• [Data to examine]:
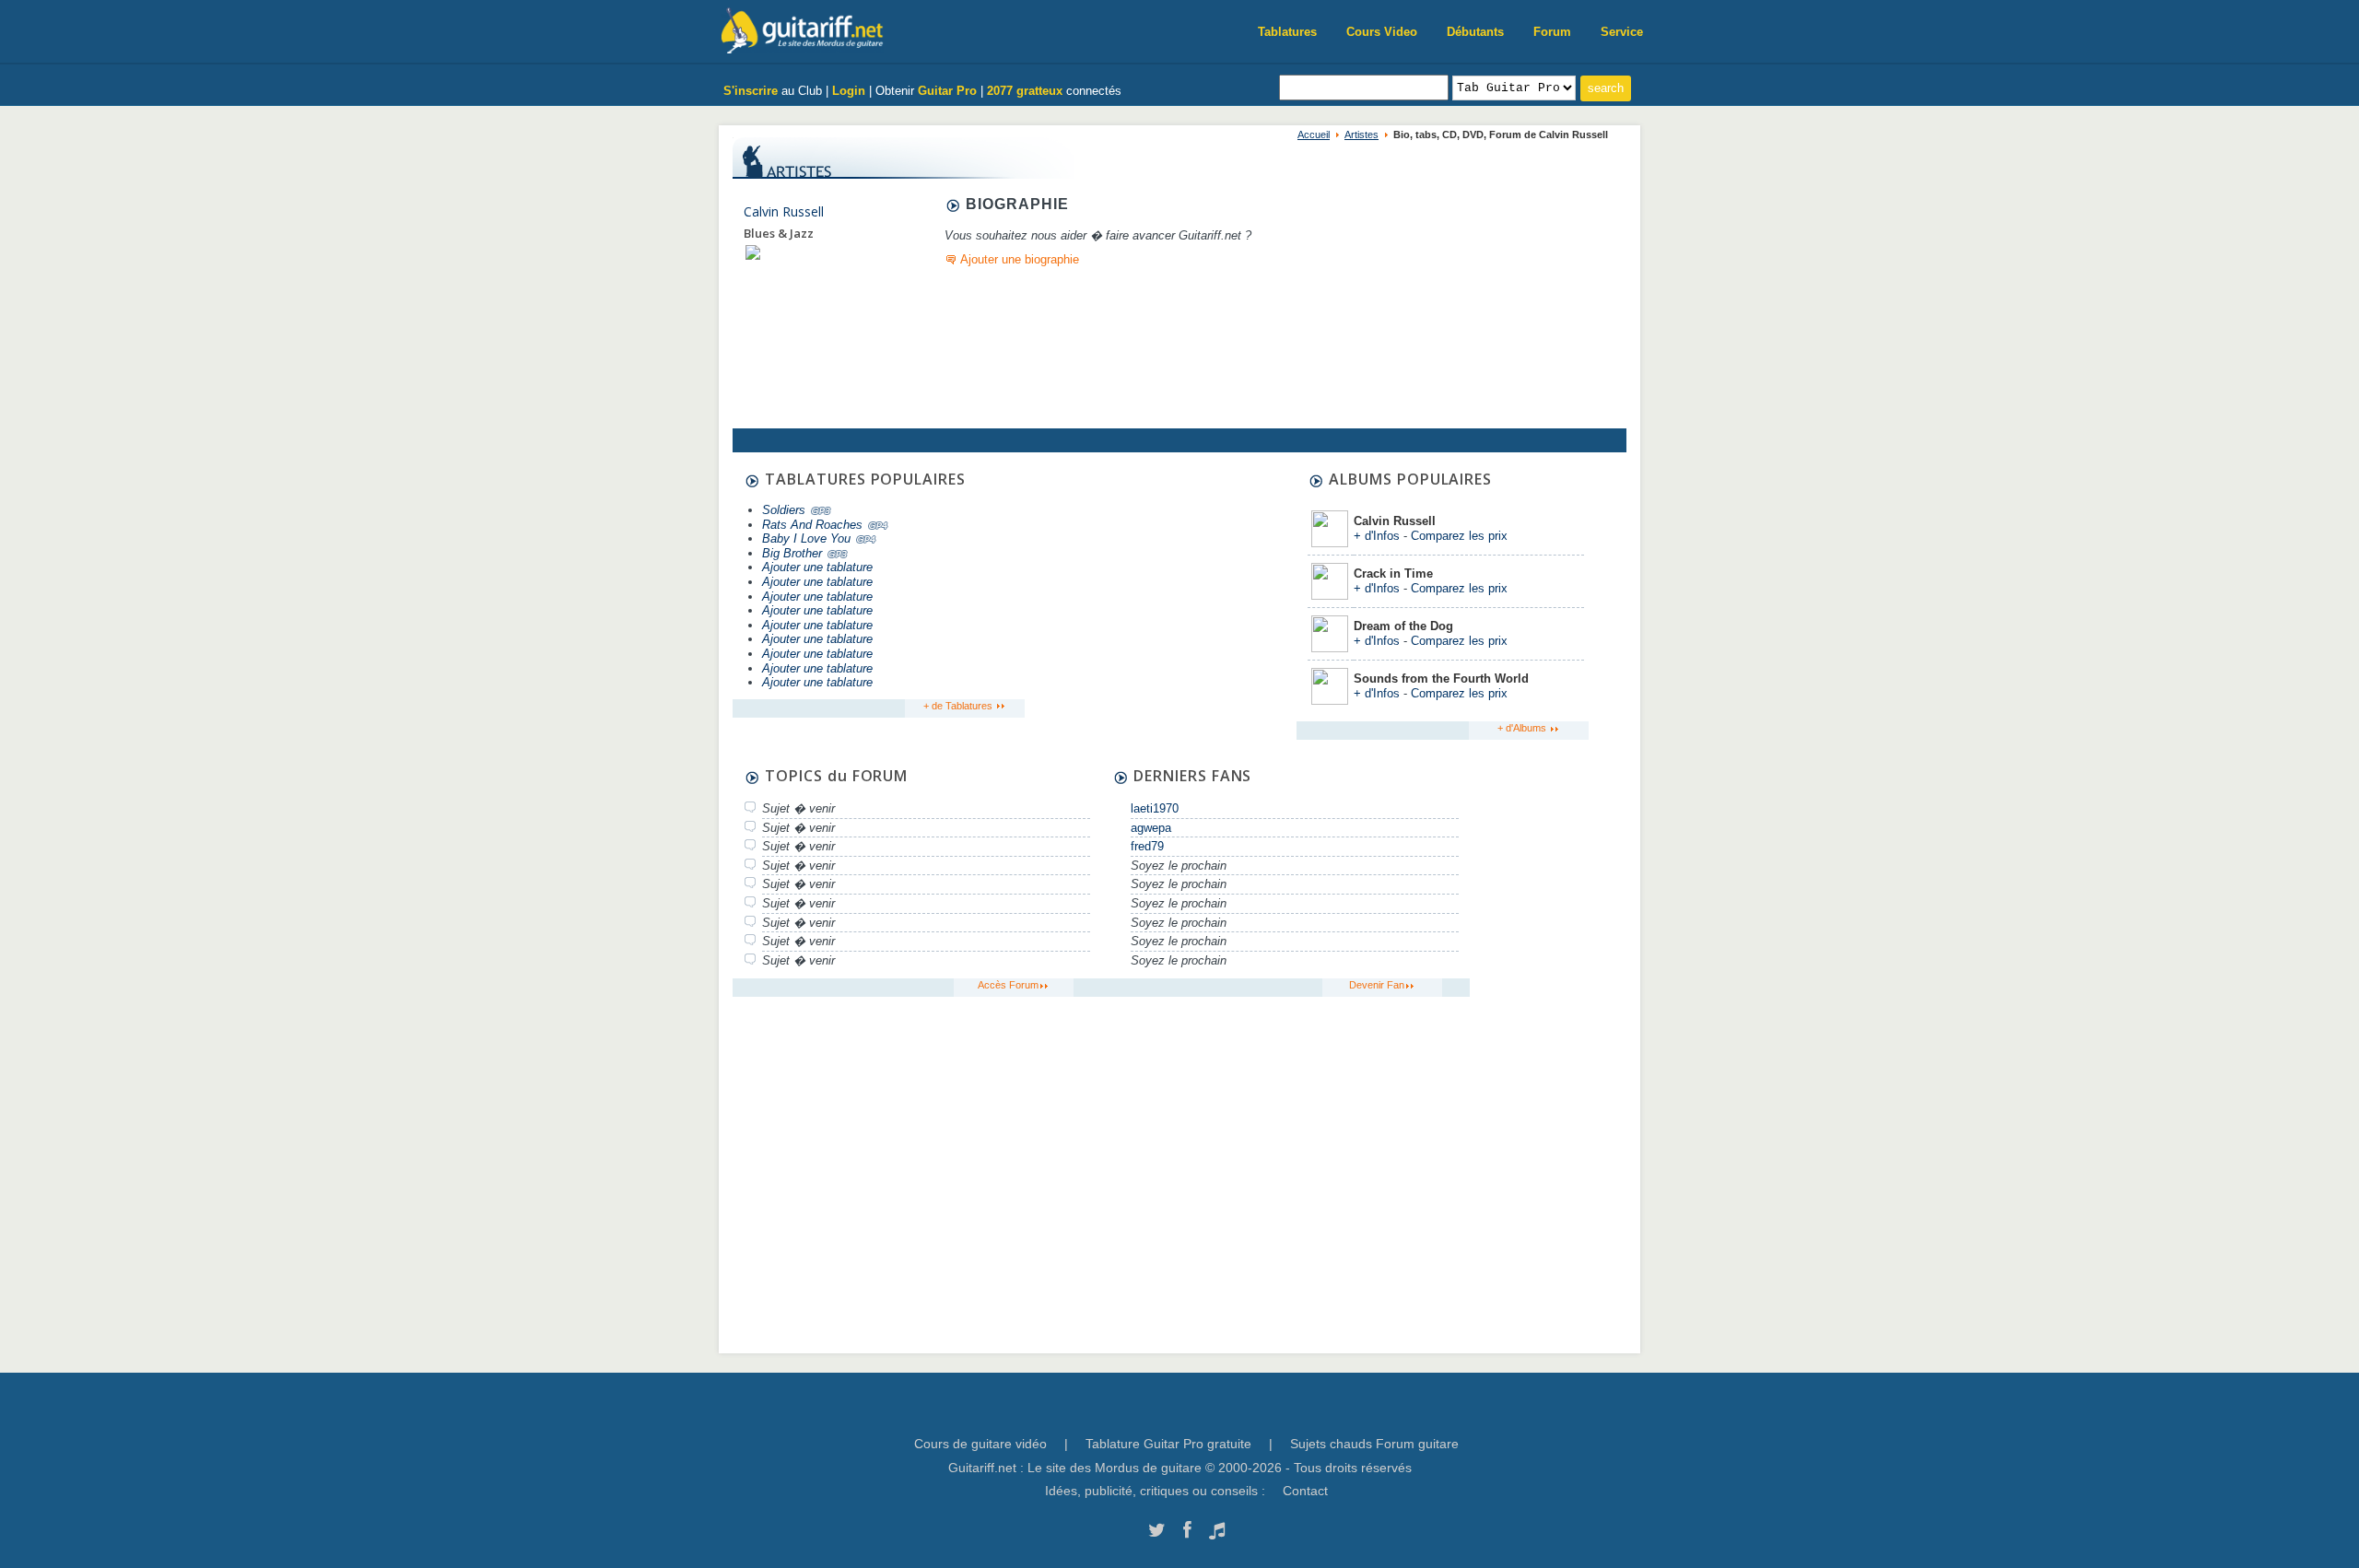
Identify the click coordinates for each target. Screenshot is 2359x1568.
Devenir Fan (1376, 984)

* * *

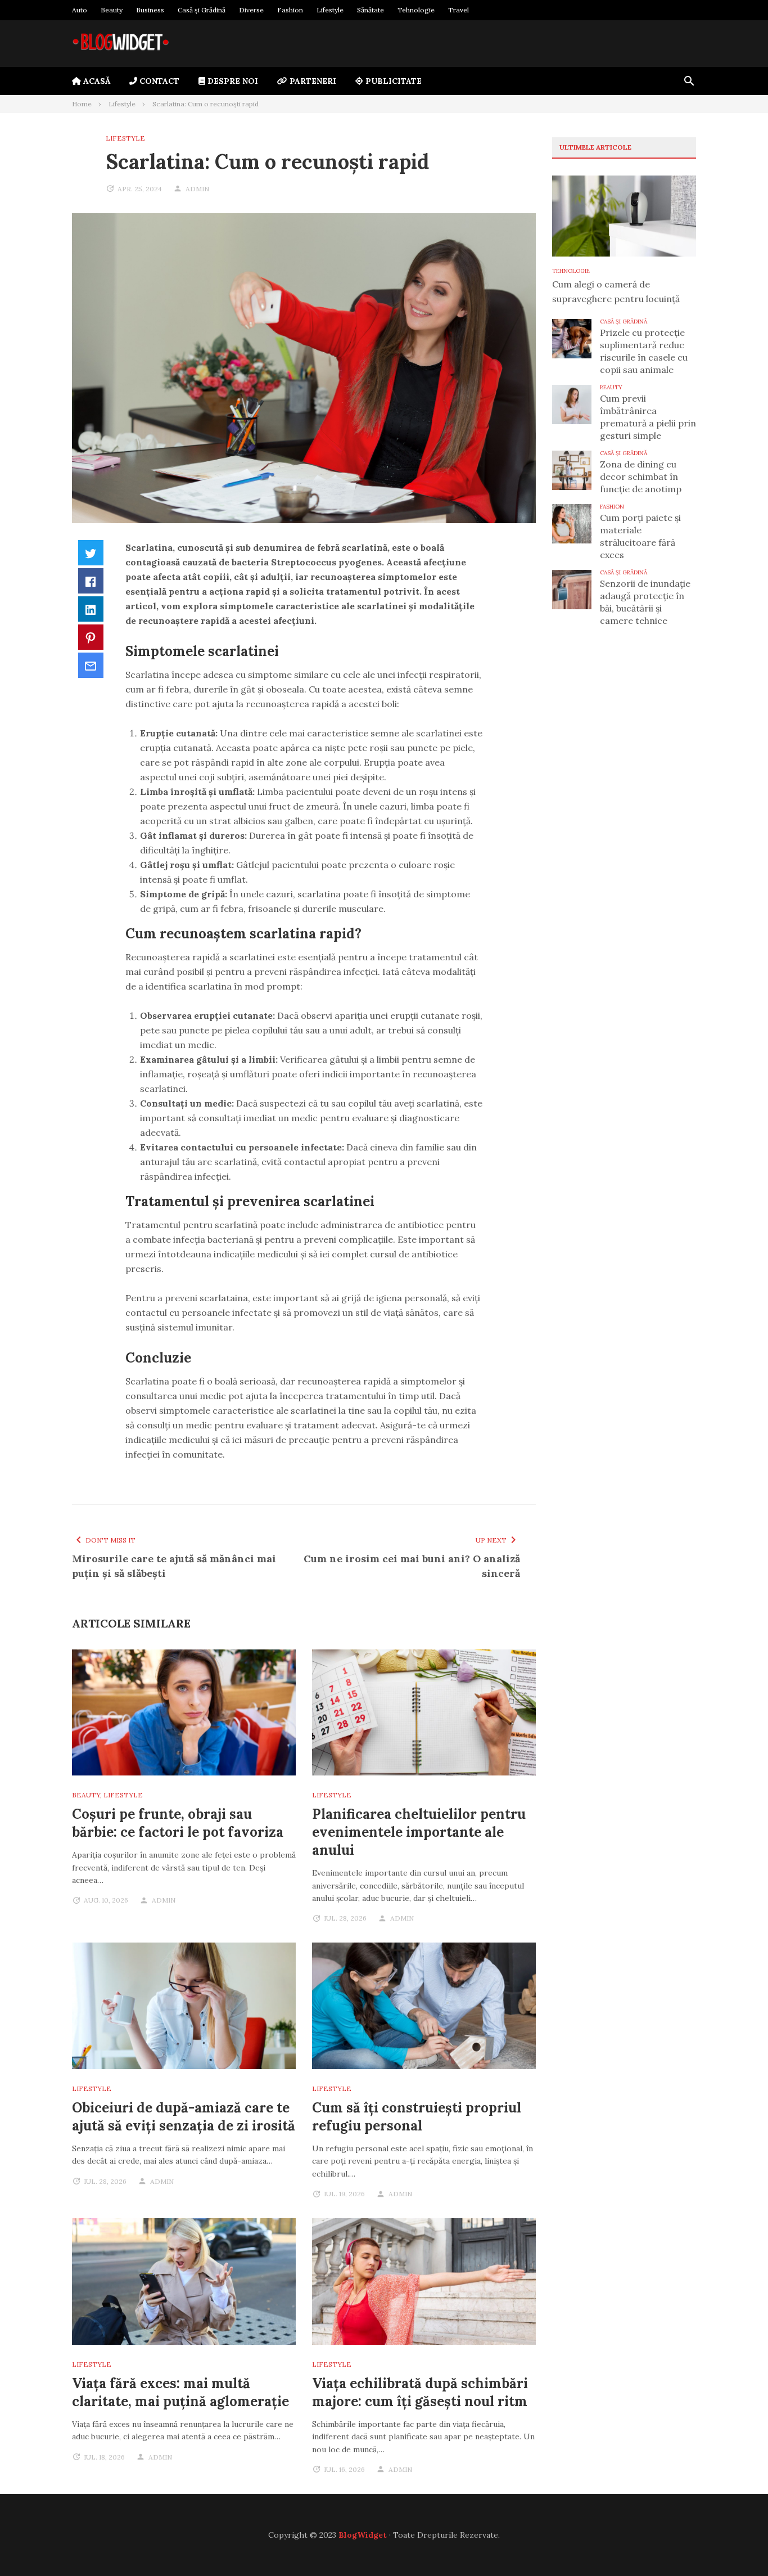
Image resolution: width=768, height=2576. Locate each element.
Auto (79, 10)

* * *

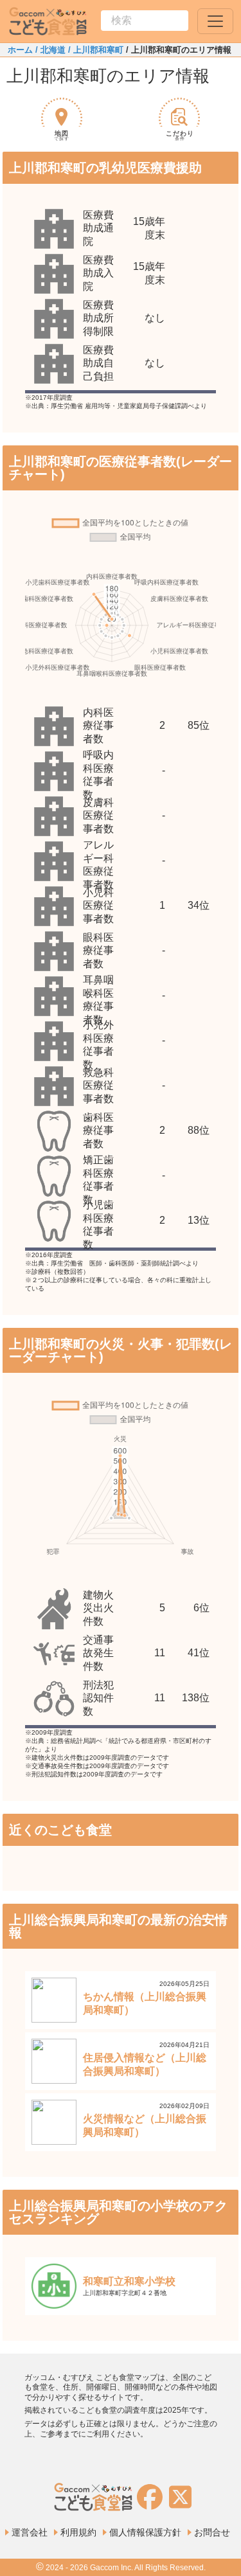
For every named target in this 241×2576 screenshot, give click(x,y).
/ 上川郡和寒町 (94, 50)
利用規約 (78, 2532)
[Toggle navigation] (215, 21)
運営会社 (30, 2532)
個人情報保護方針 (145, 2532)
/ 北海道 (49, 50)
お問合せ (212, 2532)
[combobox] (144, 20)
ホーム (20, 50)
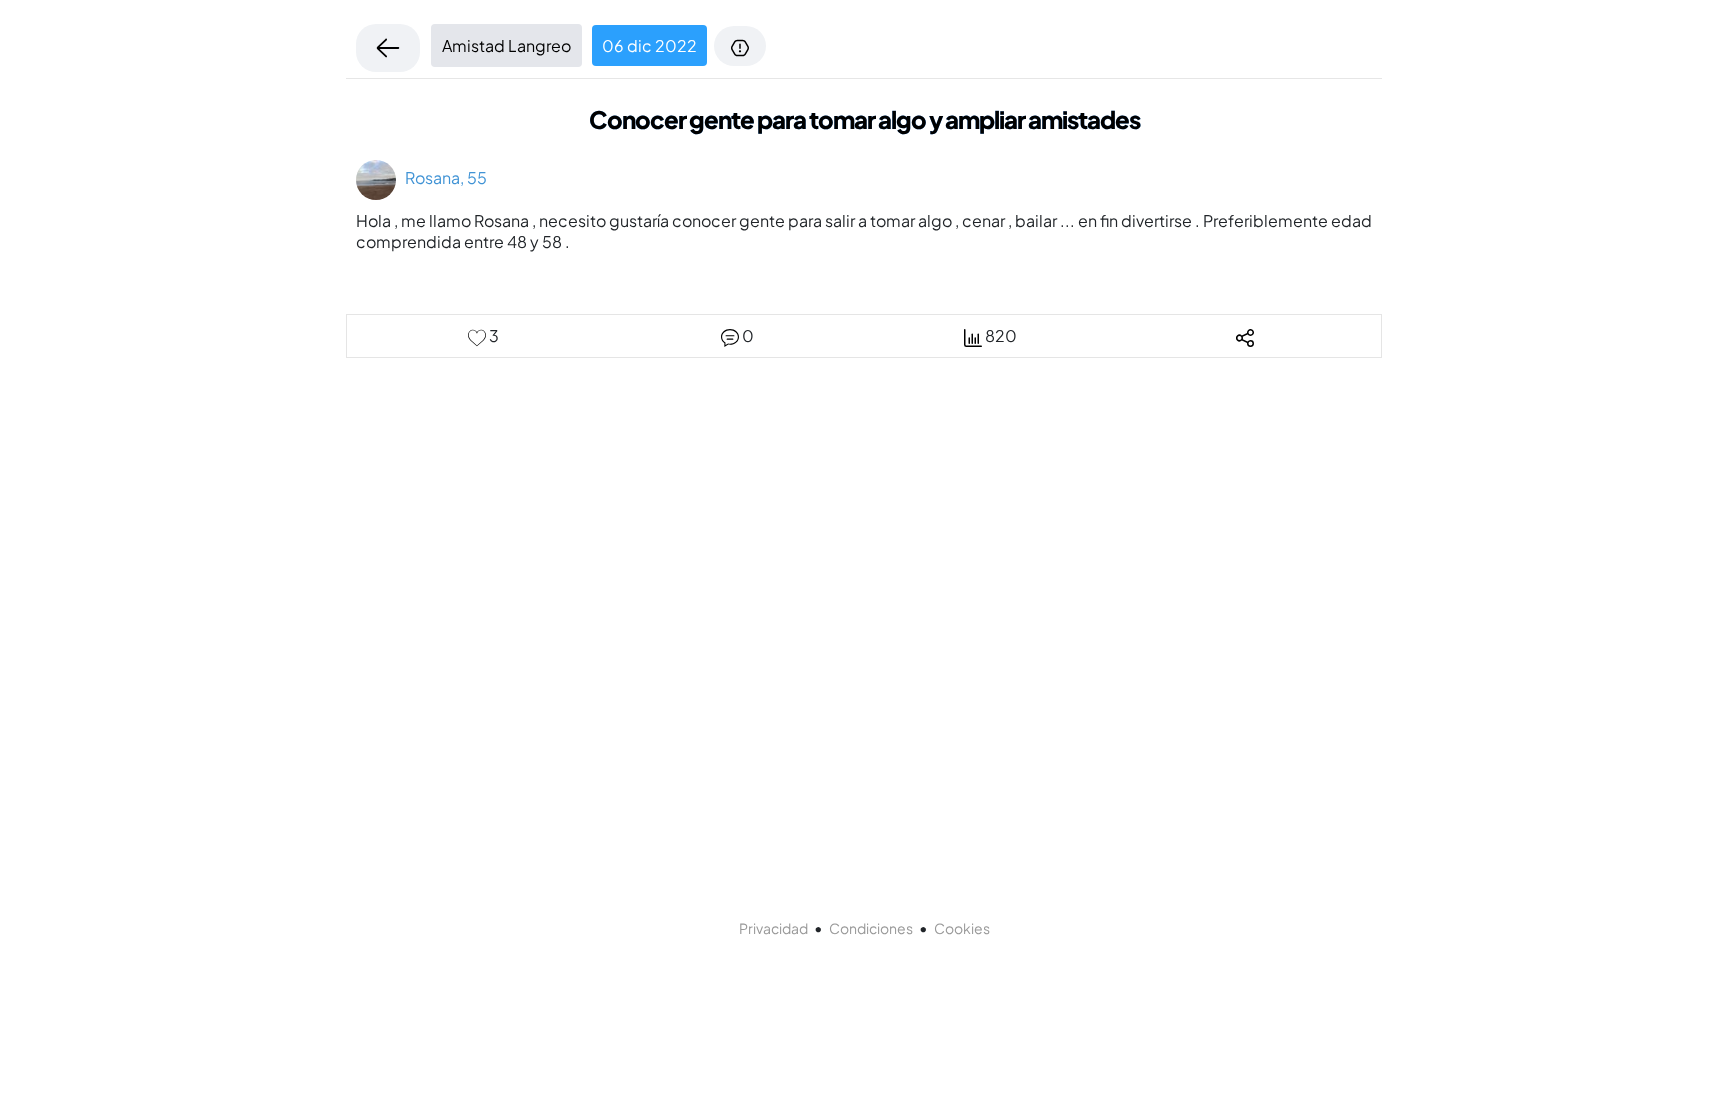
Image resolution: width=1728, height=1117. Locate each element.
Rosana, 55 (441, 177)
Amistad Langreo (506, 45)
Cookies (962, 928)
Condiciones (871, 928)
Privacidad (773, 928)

• [Activity]:
Search the entries for the word "Image" and copy every line that holds it.

• [Solution]:
Image resolution: width=768, height=2576. Locate each element.
Image resolution: width=1728, height=1117. Locate each element.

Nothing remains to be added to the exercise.